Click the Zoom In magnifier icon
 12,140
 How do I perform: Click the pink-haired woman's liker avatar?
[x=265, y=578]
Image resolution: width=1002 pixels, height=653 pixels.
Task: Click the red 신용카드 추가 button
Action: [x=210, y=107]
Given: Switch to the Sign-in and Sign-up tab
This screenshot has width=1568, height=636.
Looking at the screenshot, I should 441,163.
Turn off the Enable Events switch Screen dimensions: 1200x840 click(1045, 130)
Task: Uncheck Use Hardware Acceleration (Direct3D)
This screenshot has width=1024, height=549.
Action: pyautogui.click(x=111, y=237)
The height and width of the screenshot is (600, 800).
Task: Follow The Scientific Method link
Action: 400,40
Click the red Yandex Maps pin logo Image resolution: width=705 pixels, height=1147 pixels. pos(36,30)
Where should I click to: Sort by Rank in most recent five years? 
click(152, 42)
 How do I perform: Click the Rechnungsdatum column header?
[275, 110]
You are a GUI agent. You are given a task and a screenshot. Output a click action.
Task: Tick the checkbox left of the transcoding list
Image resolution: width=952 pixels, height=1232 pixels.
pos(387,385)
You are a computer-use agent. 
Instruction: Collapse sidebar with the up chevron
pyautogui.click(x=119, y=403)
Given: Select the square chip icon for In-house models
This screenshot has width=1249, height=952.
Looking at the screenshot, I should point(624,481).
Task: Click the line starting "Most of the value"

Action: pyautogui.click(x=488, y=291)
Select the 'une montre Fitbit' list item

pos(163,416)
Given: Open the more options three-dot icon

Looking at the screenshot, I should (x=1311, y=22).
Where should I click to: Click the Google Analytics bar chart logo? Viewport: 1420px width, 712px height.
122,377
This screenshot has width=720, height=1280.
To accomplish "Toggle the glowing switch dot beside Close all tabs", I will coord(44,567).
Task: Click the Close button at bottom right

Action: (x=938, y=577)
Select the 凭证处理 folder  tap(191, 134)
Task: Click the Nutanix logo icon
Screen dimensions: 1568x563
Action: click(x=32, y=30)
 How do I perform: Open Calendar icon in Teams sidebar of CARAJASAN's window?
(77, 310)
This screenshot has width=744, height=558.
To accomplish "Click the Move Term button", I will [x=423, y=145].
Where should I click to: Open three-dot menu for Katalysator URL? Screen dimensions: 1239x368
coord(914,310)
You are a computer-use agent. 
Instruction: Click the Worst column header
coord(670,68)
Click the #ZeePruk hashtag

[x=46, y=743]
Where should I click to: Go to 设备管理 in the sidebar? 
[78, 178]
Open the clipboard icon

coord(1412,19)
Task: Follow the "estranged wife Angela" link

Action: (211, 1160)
════════════════
| PROBLEM STATEMENT |
Word for word, restate each record in the listing.

| ANSWER BELOW |
Click the Zoom In magnifier icon
 12,140
 How do I perform: Click the pink-haired woman's liker avatar?
[x=265, y=578]
Image resolution: width=1002 pixels, height=653 pixels.
Task: Click the red 신용카드 추가 button
Action: [x=210, y=107]
Given: Switch to the Sign-in and Sign-up tab
This screenshot has width=1568, height=636.
Looking at the screenshot, I should 441,163.
Turn off the Enable Events switch Screen dimensions: 1200x840 click(1045, 130)
Task: Uncheck Use Hardware Acceleration (Direct3D)
This screenshot has width=1024, height=549.
Action: pyautogui.click(x=111, y=237)
The height and width of the screenshot is (600, 800).
Task: Follow The Scientific Method link
Action: 400,40
Click the red Yandex Maps pin logo Image resolution: width=705 pixels, height=1147 pixels. pos(36,30)
Where should I click to: Sort by Rank in most recent five years? 
click(152, 42)
 How do I perform: Click the Rechnungsdatum column header?
[275, 110]
You are a GUI agent. You are given a task and a screenshot. Output a click action.
Task: Tick the checkbox left of the transcoding list
Image resolution: width=952 pixels, height=1232 pixels.
pos(387,385)
You are a computer-use agent. 
Instruction: Collapse sidebar with the up chevron
pyautogui.click(x=119, y=403)
Given: Select the square chip icon for In-house models
This screenshot has width=1249, height=952.
Looking at the screenshot, I should point(624,481).
Task: Click the line starting "Most of the value"

Action: pyautogui.click(x=488, y=291)
Select the 'une montre Fitbit' list item

pos(163,416)
Given: Open the more options three-dot icon

Looking at the screenshot, I should (x=1311, y=22).
Where should I click to: Click the Google Analytics bar chart logo? Viewport: 1420px width, 712px height.
122,377
This screenshot has width=720, height=1280.
To accomplish "Toggle the glowing switch dot beside Close all tabs", I will coord(44,567).
Task: Click the Close button at bottom right

Action: (x=938, y=577)
Select the 凭证处理 folder  tap(191, 134)
Task: Click the Nutanix logo icon
Screen dimensions: 1568x563
Action: click(x=32, y=30)
 How do I perform: Open Calendar icon in Teams sidebar of CARAJASAN's window?
(77, 310)
This screenshot has width=744, height=558.
To accomplish "Click the Move Term button", I will [x=423, y=145].
Where should I click to: Open three-dot menu for Katalysator URL? Screen dimensions: 1239x368
coord(914,310)
You are a computer-use agent. 
Instruction: Click the Worst column header
coord(670,68)
Click the #ZeePruk hashtag

[x=46, y=743]
Where should I click to: Go to 设备管理 in the sidebar? 
[78, 178]
Open the clipboard icon

coord(1412,19)
Task: Follow the "estranged wife Angela" link

Action: (211, 1160)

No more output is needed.